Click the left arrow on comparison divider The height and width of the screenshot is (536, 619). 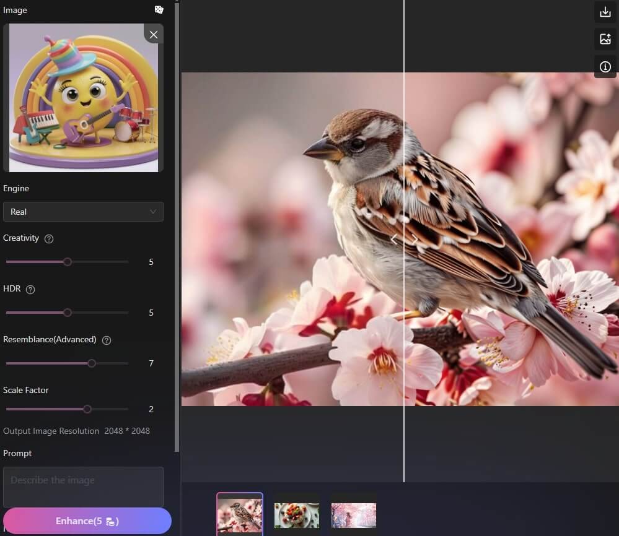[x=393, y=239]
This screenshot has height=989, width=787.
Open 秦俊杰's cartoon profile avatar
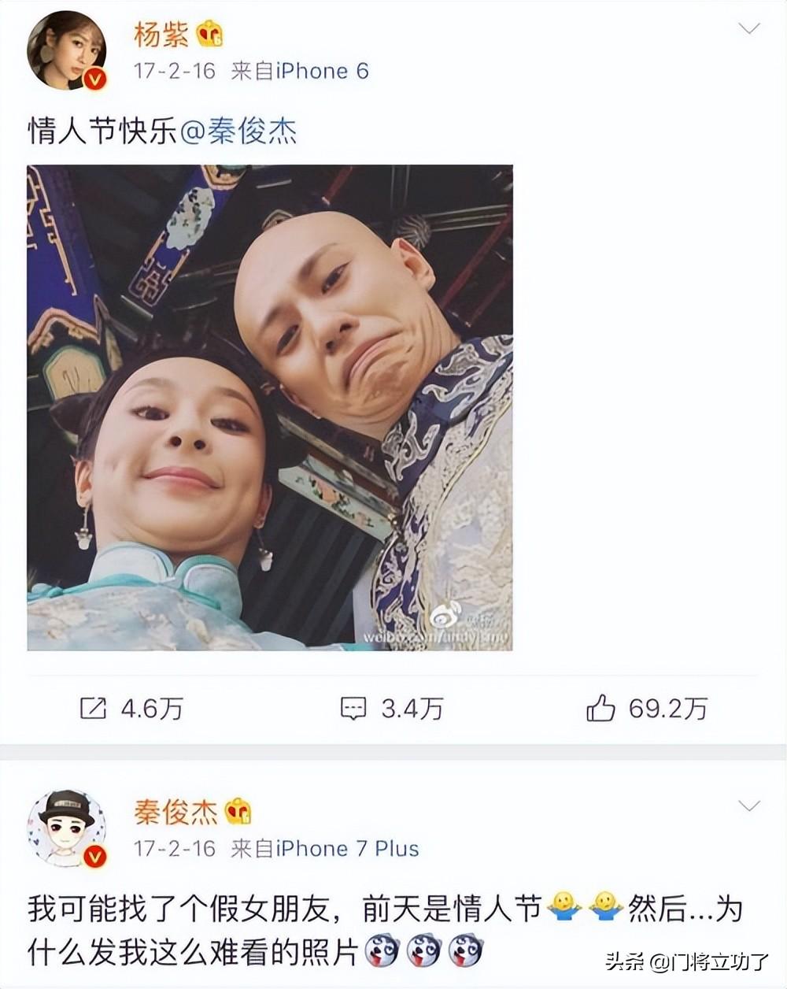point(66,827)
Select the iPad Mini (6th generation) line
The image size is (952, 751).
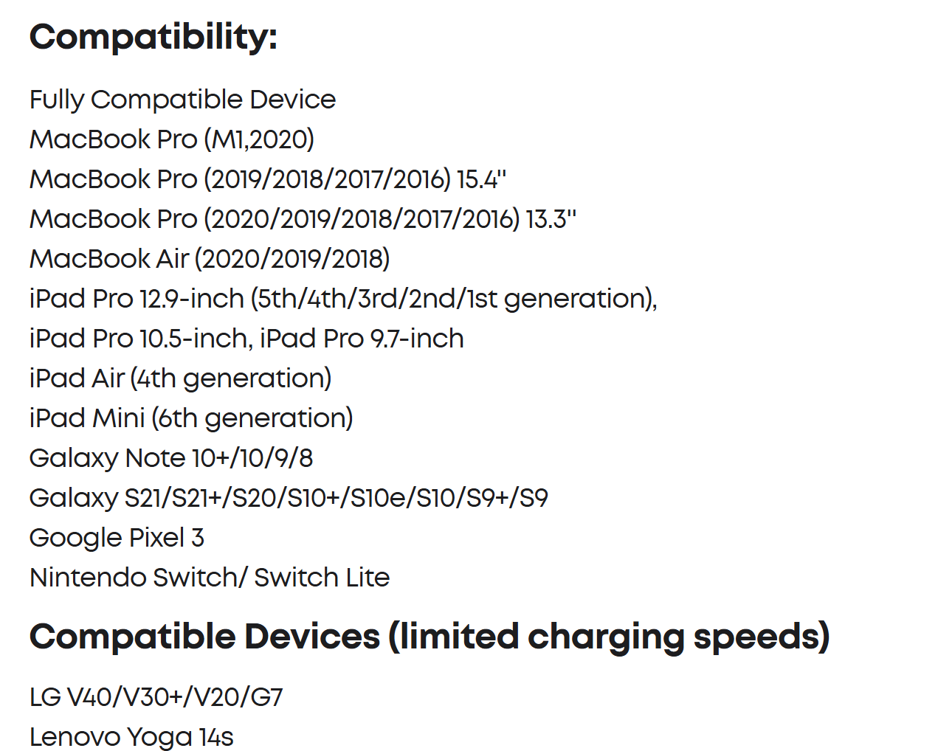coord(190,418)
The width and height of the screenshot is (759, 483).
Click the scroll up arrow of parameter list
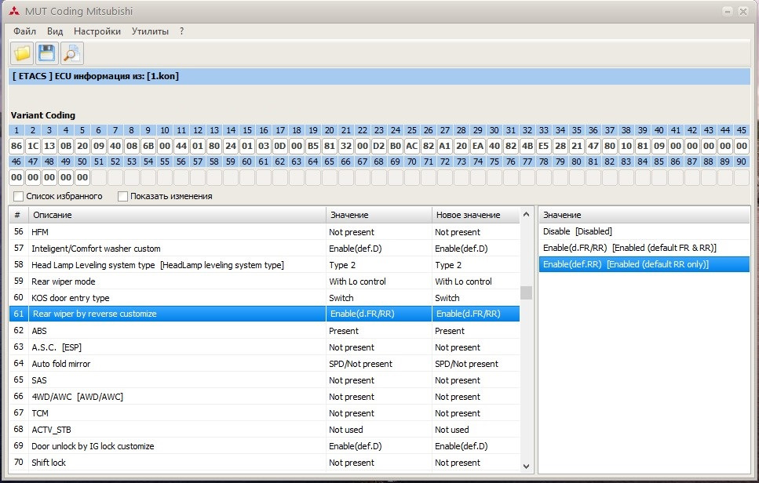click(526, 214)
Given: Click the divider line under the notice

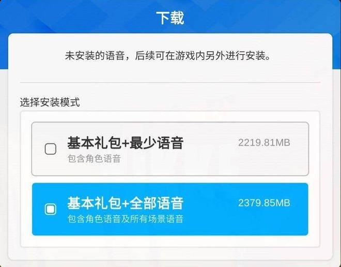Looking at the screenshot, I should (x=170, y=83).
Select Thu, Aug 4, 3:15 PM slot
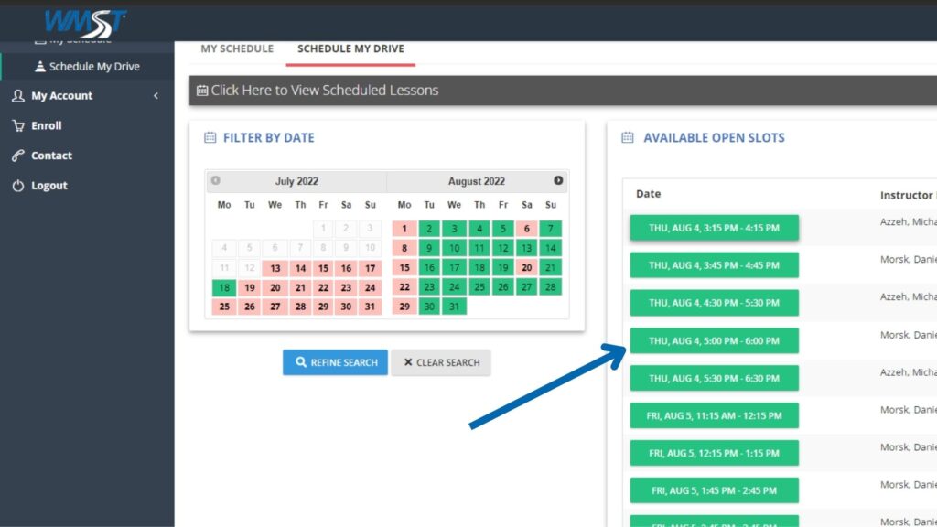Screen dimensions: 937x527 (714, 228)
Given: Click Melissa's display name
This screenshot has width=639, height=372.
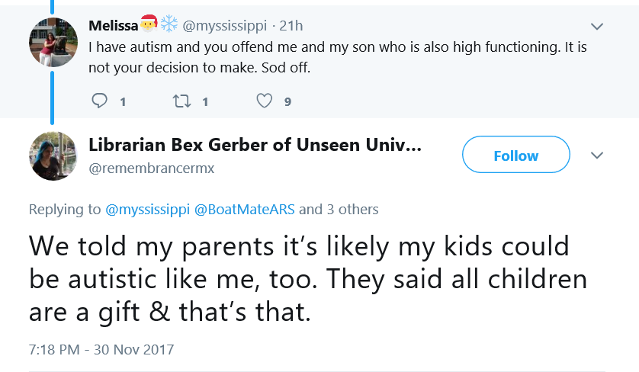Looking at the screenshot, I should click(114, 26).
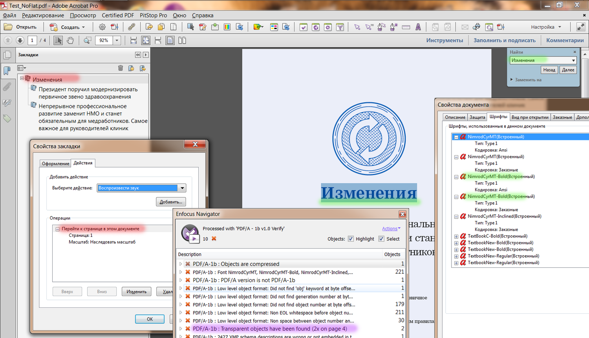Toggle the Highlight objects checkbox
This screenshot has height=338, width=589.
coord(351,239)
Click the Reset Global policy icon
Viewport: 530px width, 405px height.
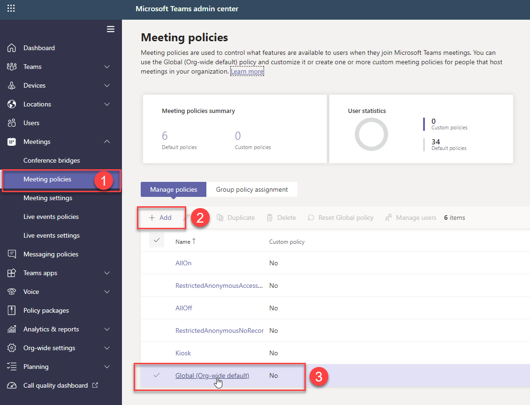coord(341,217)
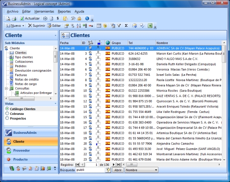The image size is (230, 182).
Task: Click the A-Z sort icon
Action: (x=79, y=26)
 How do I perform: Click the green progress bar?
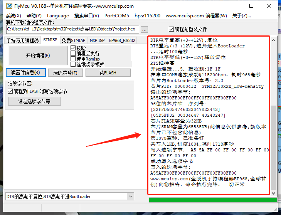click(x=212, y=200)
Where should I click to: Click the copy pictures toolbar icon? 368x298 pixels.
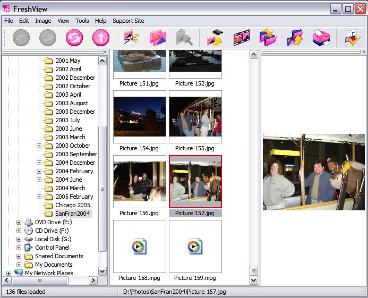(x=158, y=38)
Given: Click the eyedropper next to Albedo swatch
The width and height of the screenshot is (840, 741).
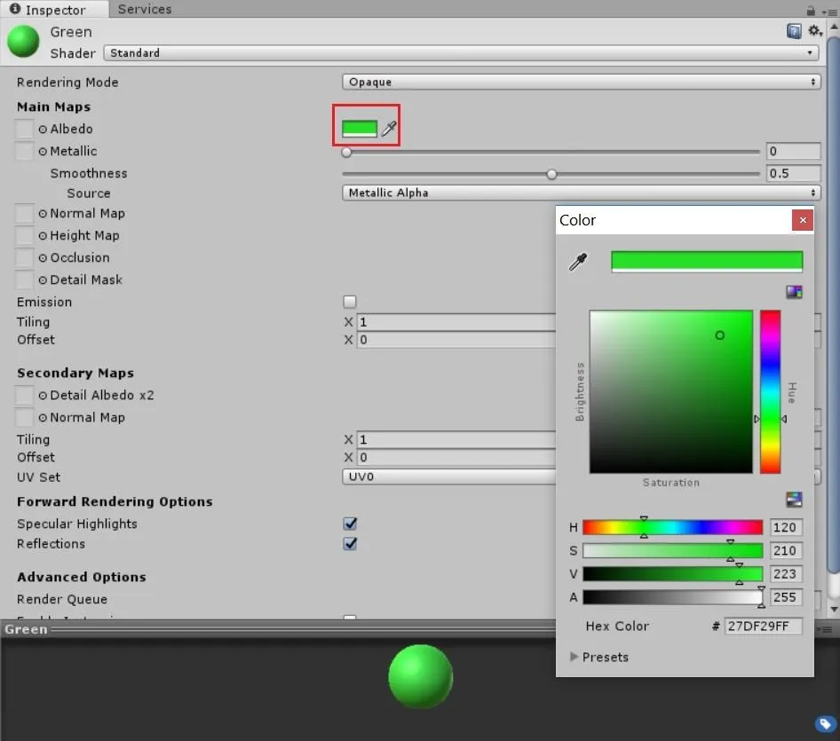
::::::::
EXERCISE AIM ->
For this exercise, please set down exactly the lines of the listing above from the line with "Select the iPad Mini (6th generation) line" up to and including the line with "Given: Click Melissa's display name", and no pictures.

ANSWER ->
Select the iPad Mini (6th generation) line
The image size is (952, 751).
coord(190,418)
The width and height of the screenshot is (759, 483).
Click the scroll up arrow of parameter list
click(526, 214)
Given: Click the divider line under the notice

Looking at the screenshot, I should (x=170, y=83).
Select Thu, Aug 4, 3:15 PM slot
Screen dimensions: 937x527 (714, 228)
Given: Click Melissa's display name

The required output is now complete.